British curler (1868–1951)

Major Delaval Graham L'Estrange Astley, CB, DL (7 December 1868 – 17 May 1951) was a Major in the British Army. He has been claimed to have won a medals at the 1924 Winter Olympics for both the British and Swedish Curling teams. Despite being on the reserve British team, he made no appearances for either team during the Olympics and therefore was not eligible for a medal.

==Early life==
Delaval Astley was born in Aylsham, Norfolk, on 7 December 1868 to Frederic Astley and Emma Schreiber.

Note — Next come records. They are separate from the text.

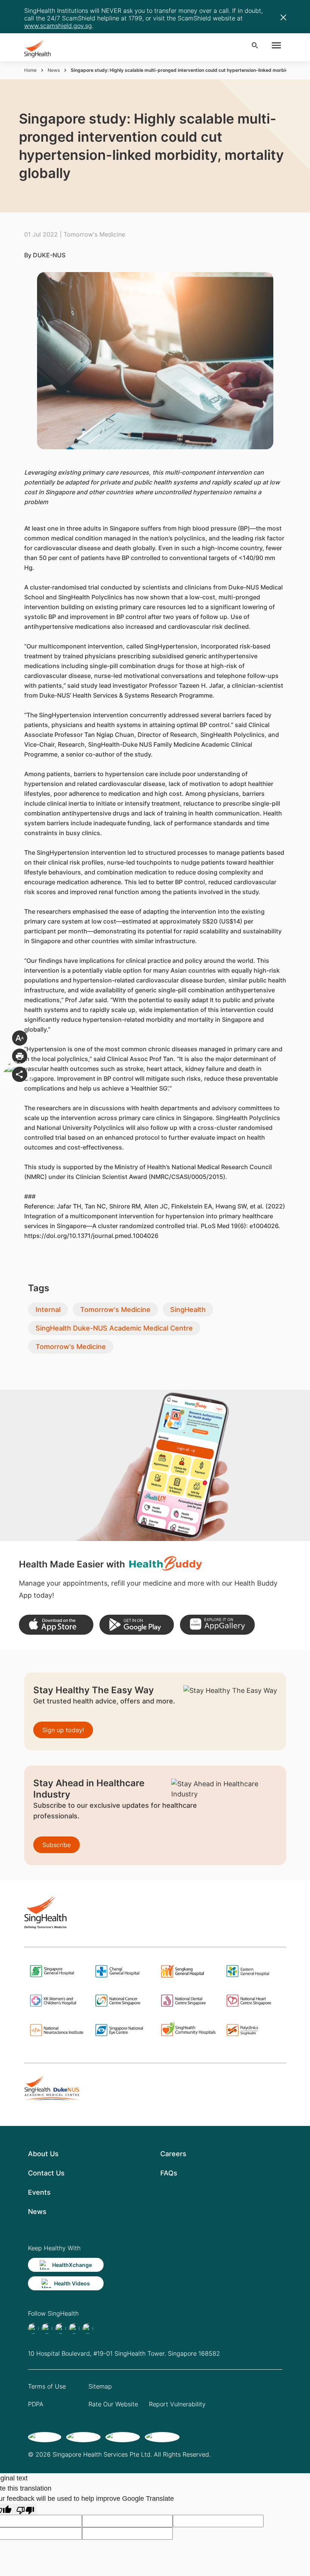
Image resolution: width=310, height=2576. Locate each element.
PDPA (35, 2404)
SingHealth (188, 1310)
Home (30, 70)
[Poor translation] (25, 2509)
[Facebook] (33, 2328)
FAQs (168, 2173)
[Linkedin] (60, 2328)
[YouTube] (87, 2328)
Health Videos (72, 2283)
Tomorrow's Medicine (115, 1310)
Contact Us (46, 2173)
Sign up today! (63, 1730)
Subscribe (56, 1845)
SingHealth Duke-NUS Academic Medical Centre (114, 1328)
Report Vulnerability (177, 2404)
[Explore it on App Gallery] (217, 1625)
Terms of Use (47, 2386)
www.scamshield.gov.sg (58, 25)
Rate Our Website (113, 2404)
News (54, 70)
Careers (173, 2154)
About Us (43, 2154)
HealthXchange (72, 2265)
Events (39, 2192)
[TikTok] (47, 2328)
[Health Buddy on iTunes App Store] (56, 1625)
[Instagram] (74, 2328)
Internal (48, 1310)
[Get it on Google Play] (136, 1625)
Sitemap (100, 2386)
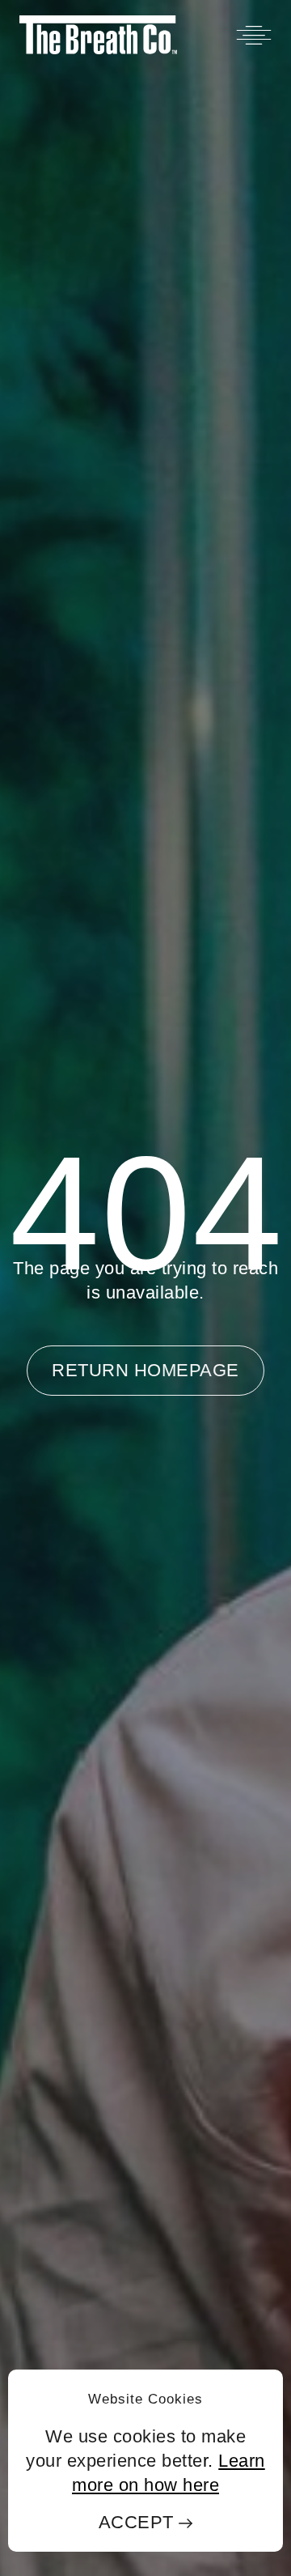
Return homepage (145, 1370)
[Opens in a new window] (98, 35)
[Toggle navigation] (254, 35)
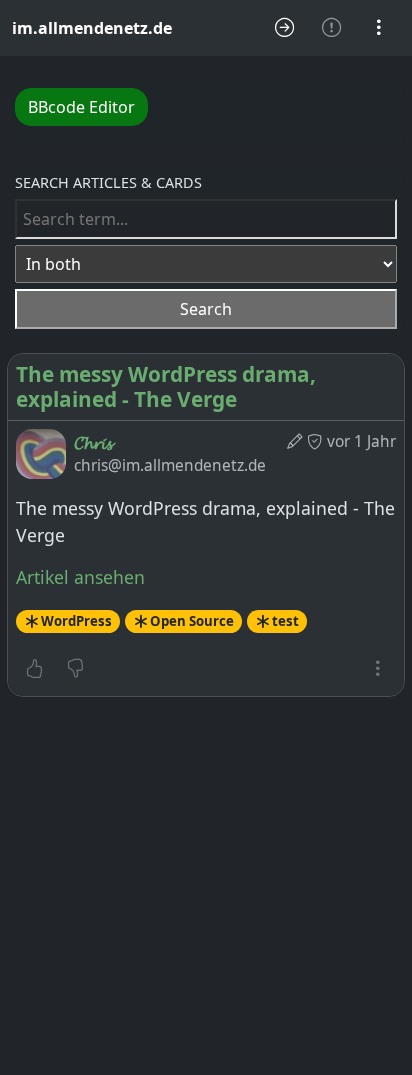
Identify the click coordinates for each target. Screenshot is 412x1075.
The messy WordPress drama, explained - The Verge (166, 386)
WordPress (76, 621)
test (285, 621)
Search (206, 309)
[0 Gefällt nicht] (75, 668)
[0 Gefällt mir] (34, 668)
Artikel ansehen (80, 577)
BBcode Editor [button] (81, 107)
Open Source (192, 621)
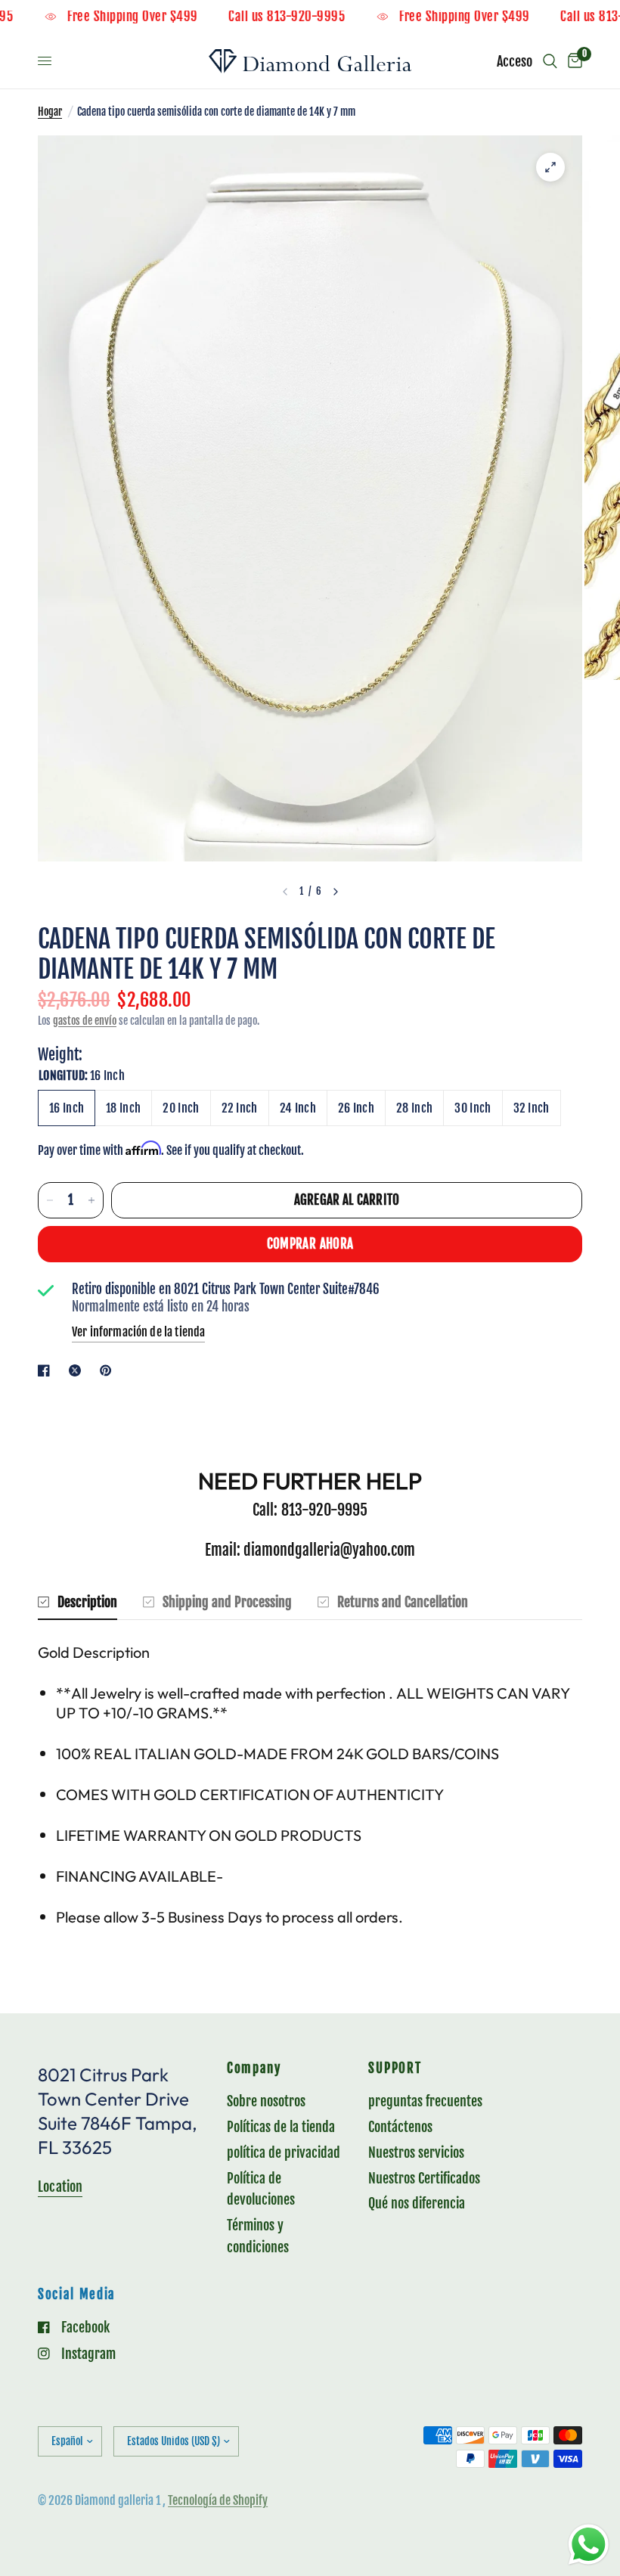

He was commissioned a lieutenant in the Welch Regiment, and after he retired from the regular army was appointed a captain in the North Somerset Yeomanry on 11 July 1895. He later served as aide-de-camp to Colonel Boyle, Commander of the West Counties Brigade Volunteer Infantry.

==Sporting career==
===Curling===
Curling made its first appearance at an Olympic Games at the 1924 Winter Olympics in Chamonix, France. Four teams took part, one from Great Britain, one from France and two teams from Sweden. Astley appeared on the reserve team for the British. It was claimed that Astley had played at some point for the British team thus becoming eligible, and also playing for Sweden in a playoff match with the French team. This would have meant that Astley won both a gold and silver medal for different countries in the same sport - the only time this would have occurred. However, Astley actually made no appearances during the 1924 Winter Olympics for any teams and was not eligible for medals of any type.